Santhera Pharmaceuticals and Ipsen announced a license agreement for the development and commercialization of fipamezole (antagonist of the adrenergic alpha-2 receptor) for territories outside of North America and Japan. This first-in-class compound is currently under investigation for the treatment of levodopa-induced dyskinesia in Parkinson's Disease. Initiation of a first phase III study by Biovail is scheduled for 2011. Today's agreement stipulates a data sharing, under which Ipsen has the right to use these data for its own purposes.
Klaus Schollmeier, chief executive officer of Santhera, said: "We are pleased to be partnering with Ipsen to advance the potential of fipamezole as a possible first treatment for Dyskinesia in Parkinson's Disease. Dyskinesia is a condition that is functionally disabling to patients and limits effective treatment of the underlying Parkinson's Disease. Ipsen complements perfectly our North American partnership with Biovail. Today's agreement is another strong endorsement for fipamezole and proves that our out-licensing strategy for this innovative drug candidate is working well for the benefit of all parties."

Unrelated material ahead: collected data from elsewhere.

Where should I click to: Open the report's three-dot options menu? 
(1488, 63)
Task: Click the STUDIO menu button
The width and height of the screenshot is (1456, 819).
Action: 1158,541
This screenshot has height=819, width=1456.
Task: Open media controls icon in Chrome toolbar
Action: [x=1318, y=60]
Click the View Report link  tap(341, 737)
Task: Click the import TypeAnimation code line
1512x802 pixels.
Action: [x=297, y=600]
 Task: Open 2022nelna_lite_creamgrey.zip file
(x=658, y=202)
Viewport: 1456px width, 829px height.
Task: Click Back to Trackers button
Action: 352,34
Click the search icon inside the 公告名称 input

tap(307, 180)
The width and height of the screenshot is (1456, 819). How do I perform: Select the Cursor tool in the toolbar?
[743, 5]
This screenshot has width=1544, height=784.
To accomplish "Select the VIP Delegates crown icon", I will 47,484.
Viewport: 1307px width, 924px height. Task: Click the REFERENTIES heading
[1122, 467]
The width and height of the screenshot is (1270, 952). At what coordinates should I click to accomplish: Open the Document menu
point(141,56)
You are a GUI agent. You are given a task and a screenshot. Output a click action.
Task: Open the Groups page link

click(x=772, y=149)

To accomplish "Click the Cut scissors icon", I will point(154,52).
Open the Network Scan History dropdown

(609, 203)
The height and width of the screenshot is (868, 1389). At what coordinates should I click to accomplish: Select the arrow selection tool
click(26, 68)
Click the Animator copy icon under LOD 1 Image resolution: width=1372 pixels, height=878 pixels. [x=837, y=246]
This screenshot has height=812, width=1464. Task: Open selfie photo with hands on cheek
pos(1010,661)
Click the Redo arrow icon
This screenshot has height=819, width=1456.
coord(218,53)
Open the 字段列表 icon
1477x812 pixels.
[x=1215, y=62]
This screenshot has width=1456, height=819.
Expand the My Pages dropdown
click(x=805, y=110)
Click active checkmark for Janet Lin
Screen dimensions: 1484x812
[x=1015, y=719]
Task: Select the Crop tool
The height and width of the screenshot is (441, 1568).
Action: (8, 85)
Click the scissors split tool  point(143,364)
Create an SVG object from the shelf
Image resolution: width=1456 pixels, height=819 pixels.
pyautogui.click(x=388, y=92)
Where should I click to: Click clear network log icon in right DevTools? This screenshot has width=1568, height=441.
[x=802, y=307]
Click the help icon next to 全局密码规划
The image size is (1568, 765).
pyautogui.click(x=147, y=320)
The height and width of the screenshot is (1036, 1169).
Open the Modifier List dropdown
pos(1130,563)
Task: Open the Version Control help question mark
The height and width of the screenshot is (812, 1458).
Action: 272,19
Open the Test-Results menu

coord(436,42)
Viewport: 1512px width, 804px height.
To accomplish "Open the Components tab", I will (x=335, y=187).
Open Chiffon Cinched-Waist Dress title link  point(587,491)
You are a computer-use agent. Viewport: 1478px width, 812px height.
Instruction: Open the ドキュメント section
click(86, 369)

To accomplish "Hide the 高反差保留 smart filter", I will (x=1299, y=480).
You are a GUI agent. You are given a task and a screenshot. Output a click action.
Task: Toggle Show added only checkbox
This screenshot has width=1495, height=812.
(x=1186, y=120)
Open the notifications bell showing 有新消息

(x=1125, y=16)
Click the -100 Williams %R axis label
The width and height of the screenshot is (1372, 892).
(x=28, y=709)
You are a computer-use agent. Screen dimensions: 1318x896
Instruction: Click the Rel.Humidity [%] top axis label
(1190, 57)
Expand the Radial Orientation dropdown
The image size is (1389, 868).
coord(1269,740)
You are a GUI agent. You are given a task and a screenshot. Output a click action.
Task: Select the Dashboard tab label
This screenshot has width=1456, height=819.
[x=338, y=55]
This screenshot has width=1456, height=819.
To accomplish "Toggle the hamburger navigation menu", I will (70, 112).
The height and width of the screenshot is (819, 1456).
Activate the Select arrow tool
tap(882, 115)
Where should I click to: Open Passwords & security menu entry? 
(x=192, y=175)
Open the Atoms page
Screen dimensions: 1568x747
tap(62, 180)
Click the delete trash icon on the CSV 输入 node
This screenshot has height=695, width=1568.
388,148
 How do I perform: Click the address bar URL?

Stéphane Thiroloix, Ipsen's executive vice-president, corporate development said: "L-dopa induced dyskinesia is a serious unmet medical need, and we look forward to providing patients with a positive transformation in the management of their condition. This agreement with Santhera will further enrich Ipsen's pipeline with a new promising first-in-class compound thus complementing our fast-growing neurology franchise, in clear medical and operational synergy with our existing portfolio. We have been impressed with the scientific and development capabilities of both Santhera and Biovail. Ipsen will benefit from the Biovail development and collaborate fully to achieve regulatory filings excluding North America planned for 2015."
Under the agreement, Ipsen acquires the rights to fipamezole outside the United States, Canada and Japan for an upfront payment of EUR 13 million and additional payments contingent to future development, regulatory and sales milestones of up to EUR 128 million. In addition, Santhera is entitled to royalty payments on Ipsen's future net sales.
In a similar transaction in August 2009, Santhera granted Biovail (Canada's largest specialty pharmaceutical company) the development and commercial rights to fipamezole in the United States and Canada. The first Phase III study is scheduled for 2011 in the treatment of levodopa induced dyskinesia. Santhera has the right to use and sublicense data generated by Biovail for development and commercialization purposes outside of the United States and Canada. Today's agreement stipulates that Ipsen has acquired the right to use these data for its own development and commercialization purposes outside the United States, Canada and Japan, whereas the Japanese rights for fipamezole remain with Santhera.
Fipamezole is an antagonist of the adrenergic alpha-2 receptor with a novel mode of action in the treatment of dyskinesia in Parkinson's disease. The rationale behind the development is to increase noradrenergic release in certain areas of the brain resulting in the rebalance of the distorted brain network and potentially alleviating symptoms of advanced Parkinson's disease such as dyskinesia, motor fluctuations and other disturbing symptoms without exacerbating the underlying Parkinsonian features of the disease. Encouraging phase 2b data exist in support of this rationale. Loss of motor control and dyskinesia is feature of the majority of Parkinson patients after 5 years of levodopa therapy, and remains a clear unmet medical need.
Ipsen is a global biopharmaceutical group, with sales exceeding 1 billion euros in 2009. The Group has total worldwide staff of more than 4,400 employees, of which nearly 900 contribute to the discovery and development of innovative drugs for patient care.
Santhera Pharmaceuticals is a Swiss specialty pharmaceutical company focused on the development and commercialization of innovative pharmaceutical products for the treatment of severe neuromuscular diseases, an area of high unmet medical need which includes many orphan indications with no current therapy.